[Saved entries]
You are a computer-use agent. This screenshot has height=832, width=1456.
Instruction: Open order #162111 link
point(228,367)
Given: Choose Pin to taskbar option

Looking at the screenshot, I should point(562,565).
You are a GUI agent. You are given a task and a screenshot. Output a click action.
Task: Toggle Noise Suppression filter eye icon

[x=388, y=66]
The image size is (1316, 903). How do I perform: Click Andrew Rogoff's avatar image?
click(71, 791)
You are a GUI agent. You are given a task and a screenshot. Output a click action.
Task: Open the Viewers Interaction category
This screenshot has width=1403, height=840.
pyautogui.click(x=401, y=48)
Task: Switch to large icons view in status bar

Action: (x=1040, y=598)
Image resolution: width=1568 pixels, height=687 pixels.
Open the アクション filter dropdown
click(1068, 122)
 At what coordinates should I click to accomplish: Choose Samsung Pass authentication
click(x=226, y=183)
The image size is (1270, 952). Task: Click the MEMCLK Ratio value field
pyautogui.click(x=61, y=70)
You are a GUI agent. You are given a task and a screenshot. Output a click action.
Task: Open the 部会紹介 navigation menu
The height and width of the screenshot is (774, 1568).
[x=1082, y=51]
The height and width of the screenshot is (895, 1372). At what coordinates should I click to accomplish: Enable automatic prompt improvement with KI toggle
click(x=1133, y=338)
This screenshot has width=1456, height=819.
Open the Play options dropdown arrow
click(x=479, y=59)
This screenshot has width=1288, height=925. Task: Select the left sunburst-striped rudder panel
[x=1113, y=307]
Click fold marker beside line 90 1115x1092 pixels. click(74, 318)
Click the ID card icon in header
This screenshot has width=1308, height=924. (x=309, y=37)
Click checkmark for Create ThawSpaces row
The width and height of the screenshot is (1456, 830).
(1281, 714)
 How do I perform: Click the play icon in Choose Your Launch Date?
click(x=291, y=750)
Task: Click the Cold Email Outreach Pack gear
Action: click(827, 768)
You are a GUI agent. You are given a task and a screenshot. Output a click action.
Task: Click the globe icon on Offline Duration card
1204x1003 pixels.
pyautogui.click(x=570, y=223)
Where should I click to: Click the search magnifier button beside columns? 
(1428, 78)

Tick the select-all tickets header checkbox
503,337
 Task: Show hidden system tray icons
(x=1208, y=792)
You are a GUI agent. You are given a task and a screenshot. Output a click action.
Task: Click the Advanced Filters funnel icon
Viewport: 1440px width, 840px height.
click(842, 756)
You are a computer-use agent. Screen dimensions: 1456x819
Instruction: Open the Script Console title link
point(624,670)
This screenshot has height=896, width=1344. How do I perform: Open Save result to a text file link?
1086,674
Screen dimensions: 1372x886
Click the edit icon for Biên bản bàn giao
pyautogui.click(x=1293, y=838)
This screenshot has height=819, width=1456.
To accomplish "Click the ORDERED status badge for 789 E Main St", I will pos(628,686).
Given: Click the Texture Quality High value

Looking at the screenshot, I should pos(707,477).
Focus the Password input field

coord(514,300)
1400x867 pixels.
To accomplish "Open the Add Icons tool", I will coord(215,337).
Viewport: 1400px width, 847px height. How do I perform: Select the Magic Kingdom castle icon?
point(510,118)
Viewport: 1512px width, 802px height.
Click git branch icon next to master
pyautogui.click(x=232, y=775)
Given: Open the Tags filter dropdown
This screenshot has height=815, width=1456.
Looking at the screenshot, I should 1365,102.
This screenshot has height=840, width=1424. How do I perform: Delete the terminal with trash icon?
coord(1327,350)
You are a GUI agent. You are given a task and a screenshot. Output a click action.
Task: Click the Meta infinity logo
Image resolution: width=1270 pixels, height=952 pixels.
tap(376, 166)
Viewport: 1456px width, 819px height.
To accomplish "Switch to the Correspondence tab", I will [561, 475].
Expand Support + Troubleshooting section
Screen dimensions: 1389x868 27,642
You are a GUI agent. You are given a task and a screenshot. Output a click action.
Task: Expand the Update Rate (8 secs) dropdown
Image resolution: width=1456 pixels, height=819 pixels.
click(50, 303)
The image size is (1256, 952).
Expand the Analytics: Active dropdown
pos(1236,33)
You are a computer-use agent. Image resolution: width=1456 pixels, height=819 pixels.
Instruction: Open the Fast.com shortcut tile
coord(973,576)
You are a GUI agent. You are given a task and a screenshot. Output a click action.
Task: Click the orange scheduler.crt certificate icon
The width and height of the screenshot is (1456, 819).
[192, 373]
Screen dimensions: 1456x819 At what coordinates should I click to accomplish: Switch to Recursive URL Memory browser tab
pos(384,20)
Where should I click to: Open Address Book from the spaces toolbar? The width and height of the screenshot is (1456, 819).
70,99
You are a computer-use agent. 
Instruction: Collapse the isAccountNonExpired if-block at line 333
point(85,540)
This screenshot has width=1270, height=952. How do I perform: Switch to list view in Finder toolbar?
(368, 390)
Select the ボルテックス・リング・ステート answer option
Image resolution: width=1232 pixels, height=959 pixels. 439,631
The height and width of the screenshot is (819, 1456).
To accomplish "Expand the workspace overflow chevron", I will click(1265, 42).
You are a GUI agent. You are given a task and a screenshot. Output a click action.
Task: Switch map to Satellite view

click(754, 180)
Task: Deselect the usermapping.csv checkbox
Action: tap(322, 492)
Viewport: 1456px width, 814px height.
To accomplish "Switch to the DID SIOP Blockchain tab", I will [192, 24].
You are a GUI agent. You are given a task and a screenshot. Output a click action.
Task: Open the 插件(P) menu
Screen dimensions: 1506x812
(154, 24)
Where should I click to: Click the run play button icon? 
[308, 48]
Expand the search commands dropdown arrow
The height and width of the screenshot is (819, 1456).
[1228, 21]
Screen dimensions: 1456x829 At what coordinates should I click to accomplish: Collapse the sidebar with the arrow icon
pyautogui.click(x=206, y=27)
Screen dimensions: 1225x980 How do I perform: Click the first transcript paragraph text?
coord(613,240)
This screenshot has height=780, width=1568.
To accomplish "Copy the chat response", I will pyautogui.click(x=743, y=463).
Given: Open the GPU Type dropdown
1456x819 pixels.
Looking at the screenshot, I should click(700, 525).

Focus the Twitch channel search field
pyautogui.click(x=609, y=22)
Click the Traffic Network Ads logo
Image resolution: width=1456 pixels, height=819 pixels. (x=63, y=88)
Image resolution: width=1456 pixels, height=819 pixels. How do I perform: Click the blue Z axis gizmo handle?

Task requirements
All lines above that contain "menu" are required in the answer.

Output for this exercise
Task: Open the 部会紹介 navigation menu
Task: Open the 插件(P) menu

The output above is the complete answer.